In fact, Coyne was even more of a fore-runner of the modern central banker than the bare bones story above would suggest. Although the common recollection is that he quit over the principle of Bank independence, his disputes with the government of the day were much more wide-ranging. Dief and Fleming were anxious to use loose fiscal policy to boost the economy. Coyne opposed this, and did not hesitate to make his views public, thereby straying well beyond the established limits of his responsibility.
Forty years after the Coyne affair, it had become commonplace for central bank heads to pontificate about anything and everything. None took advantage of the bully pulpit more actively than Fed Chairman Alan Greenspan. The Maestro was vehemently opposed to what he perceived as lax fiscal policy during the Clinton years, yet did a remarkable swerve to offer full public support for major tax cuts when the Bush Jr. administration came to office. Without Greenspan's intervention those tax cuts, which paved the way for the dire fiscal mess the US finds itself in today, might never have been enacted.
The noughties, then, were the apotheosis of the independent central banker, from Washington to Frankfurt to London. How do you think that went? It's not hard to make the case that, in sitting by and watching as the greatest asset bubble in history formed, the central bankers suffered one of the most remarkable collective failures, either of intellect or of will, in modern times. So, it should be said, did the politicians, analysts and economists who mostly acted as cheerleaders even as the excesses reached absurd proportions; but it's the central bankers, who are tasked with preventing this kind of nonsense, who must take most of the blame.
We live in world where a sports coach can get fired if his team loses two games in a row, but remarkably, no such fate has befallen the central bankers. Ben Bernanke at the Fed? Still in post. Mervyn King at the Bank of England? Ditto. Jean Claude Trichet at the ECB? Moved smoothly into a comfortable retirement at the end of his assigned term. Having wrought the crisis, the same gang has been given the job of fixing it.
There isn't even much discussion of altering the powers of the central banks, aside from some extremist mutterings in the US, where there is always an audience for Fed-bashing. (Hi there, Ron Paul!) Indeed, both the Bank of England and the ECB are in the process of gaining additional powers. A number of years ago, the former UK Chancellor, Ken Clarke, would occasionally muse out loud about how things were better when UK politicians could push the BoE around a bit. There's very little sympathy for that view these days, even though it's hard to see how even the most feckless of politicians could have arranged things much worse that the "professionals" at the central banks did in the half-decade or so before the financial crisis.

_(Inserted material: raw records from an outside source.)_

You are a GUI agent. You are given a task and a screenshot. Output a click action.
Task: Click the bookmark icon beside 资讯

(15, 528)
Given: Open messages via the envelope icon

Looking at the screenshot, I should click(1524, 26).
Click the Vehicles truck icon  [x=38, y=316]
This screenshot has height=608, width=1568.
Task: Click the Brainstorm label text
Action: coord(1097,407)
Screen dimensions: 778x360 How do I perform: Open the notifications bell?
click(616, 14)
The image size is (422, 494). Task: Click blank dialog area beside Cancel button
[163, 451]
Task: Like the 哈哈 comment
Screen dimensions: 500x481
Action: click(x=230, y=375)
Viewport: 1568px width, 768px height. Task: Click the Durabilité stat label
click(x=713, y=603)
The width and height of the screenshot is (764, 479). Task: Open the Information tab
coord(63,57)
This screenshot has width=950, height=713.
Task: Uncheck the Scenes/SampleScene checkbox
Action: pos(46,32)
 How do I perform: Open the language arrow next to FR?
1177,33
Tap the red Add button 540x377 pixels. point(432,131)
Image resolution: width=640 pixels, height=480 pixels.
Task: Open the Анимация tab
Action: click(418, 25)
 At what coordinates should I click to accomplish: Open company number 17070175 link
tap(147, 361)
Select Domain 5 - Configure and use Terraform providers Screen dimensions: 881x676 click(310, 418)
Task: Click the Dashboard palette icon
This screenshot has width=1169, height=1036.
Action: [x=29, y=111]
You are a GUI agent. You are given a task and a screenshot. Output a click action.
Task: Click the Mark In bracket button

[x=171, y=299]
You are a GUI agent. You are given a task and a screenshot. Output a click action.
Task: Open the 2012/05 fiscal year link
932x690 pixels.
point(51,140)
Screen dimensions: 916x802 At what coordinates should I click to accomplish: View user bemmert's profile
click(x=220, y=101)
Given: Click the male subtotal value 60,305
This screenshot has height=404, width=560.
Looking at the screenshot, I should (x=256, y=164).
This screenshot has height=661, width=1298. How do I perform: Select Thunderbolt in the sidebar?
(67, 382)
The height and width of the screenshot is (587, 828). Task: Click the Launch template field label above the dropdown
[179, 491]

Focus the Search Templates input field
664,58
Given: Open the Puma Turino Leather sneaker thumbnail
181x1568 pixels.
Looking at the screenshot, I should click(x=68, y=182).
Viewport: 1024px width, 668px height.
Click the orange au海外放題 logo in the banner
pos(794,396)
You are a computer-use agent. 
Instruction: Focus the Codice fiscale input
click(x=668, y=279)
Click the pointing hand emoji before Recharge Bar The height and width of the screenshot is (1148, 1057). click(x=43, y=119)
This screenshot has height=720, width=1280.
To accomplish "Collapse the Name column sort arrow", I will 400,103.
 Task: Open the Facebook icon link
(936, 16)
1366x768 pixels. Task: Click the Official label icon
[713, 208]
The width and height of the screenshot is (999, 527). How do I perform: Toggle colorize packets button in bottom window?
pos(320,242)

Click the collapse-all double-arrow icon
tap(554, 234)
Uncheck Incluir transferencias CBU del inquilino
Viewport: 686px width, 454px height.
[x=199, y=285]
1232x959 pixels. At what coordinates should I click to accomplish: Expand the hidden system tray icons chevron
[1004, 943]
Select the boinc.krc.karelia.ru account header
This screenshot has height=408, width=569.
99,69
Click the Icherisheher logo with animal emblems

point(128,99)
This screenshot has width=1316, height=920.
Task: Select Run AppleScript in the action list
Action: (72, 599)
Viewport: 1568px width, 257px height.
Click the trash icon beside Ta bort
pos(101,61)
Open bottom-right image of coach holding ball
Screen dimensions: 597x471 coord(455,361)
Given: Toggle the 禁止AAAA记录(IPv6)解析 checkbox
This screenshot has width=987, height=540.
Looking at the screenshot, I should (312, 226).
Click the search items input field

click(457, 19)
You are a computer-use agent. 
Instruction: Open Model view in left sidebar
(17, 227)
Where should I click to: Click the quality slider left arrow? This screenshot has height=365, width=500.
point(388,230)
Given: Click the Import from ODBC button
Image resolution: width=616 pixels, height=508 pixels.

It seems evident that the complexity and inter-dependence of financial markets has made central banking an almost impossible job. The professionals at the banks have to run hard to keep up with the pace of innovation, while the politicians, having rid themselves of responsibility for this crucial but treacherous area of public policy, have no desire to get back in the firing line. It's hard to imagine that this is what James Coyne envisaged when he squared off with John Diefenbaker, but he's part of the long history that has brought us to where we are today.